• vermin •
Pronunciation: vêr-min • Hear it!
Part of Speech: Noun, mass (No plural)
Meaning: 1. Small animals, insects, and other pests that are a danger to human health, destructive or otherwise bothersome to humans. 2. Predators that prey on farm or game animals. 3. (Offensive) Disgustingly offensive, loathsome, or repulsive people.
Notes: Here is a term that is particularly disgusting when referring to human beings. It comes with three adjectives, verminous, verminly "like vermin" and verminy "infested with vermin". A fourth adjective, vermiform, refers only to worms. Vermin was mispronounced varmint so much in the western US that most dictionaries now carry that spelling as a separate word.
In Play: Any kind of animal or insect pest is liable to attract this label: "Roland found it hard to keep vermin like coyotes, foxes, and hawks away from his chickens." This is a term used often by authoritarians to turn one sector of society against the other: "We will root out the radical left thugs that live like vermin within the confines of our country."

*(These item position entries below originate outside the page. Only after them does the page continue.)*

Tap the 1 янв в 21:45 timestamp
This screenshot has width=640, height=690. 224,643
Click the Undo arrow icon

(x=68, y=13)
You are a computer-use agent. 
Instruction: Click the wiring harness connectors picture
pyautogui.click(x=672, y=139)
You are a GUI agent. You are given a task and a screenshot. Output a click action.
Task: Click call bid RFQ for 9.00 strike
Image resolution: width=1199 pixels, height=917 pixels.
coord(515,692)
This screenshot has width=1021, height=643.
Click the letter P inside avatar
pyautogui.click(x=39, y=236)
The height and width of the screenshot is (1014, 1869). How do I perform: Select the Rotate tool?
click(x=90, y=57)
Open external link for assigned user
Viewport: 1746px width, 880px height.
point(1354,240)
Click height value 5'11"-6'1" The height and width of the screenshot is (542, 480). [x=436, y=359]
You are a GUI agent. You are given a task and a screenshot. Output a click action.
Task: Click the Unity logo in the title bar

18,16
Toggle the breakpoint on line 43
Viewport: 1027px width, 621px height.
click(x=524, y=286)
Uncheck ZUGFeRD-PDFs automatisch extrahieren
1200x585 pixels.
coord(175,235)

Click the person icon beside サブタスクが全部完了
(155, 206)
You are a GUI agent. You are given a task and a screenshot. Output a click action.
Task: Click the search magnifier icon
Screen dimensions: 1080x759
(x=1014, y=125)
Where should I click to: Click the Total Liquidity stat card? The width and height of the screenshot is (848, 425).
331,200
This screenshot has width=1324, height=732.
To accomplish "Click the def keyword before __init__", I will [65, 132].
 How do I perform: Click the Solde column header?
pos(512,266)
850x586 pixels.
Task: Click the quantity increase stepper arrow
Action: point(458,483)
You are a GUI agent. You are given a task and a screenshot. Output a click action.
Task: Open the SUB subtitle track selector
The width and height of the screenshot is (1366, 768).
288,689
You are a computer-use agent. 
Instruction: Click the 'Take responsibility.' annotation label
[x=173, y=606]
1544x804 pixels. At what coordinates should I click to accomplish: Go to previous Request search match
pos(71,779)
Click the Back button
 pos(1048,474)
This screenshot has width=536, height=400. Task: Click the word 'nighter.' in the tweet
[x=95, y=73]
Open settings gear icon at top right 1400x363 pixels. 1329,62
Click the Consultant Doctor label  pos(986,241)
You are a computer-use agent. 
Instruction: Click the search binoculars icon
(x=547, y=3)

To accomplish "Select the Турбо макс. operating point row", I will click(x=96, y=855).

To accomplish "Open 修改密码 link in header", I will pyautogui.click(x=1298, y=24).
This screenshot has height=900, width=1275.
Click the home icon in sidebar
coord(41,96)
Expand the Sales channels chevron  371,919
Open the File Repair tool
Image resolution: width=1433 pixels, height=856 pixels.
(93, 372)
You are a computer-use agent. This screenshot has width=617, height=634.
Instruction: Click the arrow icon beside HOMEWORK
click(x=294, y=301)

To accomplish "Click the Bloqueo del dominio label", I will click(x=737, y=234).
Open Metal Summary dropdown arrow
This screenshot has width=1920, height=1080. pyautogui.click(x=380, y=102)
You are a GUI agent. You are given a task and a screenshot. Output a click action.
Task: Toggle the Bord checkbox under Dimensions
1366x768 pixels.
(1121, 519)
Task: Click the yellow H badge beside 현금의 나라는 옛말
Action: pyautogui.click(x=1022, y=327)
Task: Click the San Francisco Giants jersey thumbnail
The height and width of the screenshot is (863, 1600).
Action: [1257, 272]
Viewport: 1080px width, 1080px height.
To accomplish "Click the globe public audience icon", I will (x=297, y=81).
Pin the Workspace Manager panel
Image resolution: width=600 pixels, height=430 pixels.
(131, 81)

Word History: Today's bad Good Word was nicked from Old French vermin "moth, worm, mite", which meant in the plural "troublesome insects". This word came from Vulgar (Street) Latin verminum, a collective noun (singular noun with plural reference) based on vermis "worm", which Latin inherited from PIE wer-m-/wor-m- "to turn, twist, bend". We find the workings of this PIE word in Dutch and English worm, Danish and Norwegian orm "worm", English -ward, as in forward, German werden "to become (turn into)" and Wurm "worm", Ukrainian Veresen' "September', Russian vertet' "to turn", Serbian vrteti "to spin", Lithuanian versti "to (over)turn, translate", Breton gwer "green" (from a dye made from worms), and Welsh gwyrdd "green".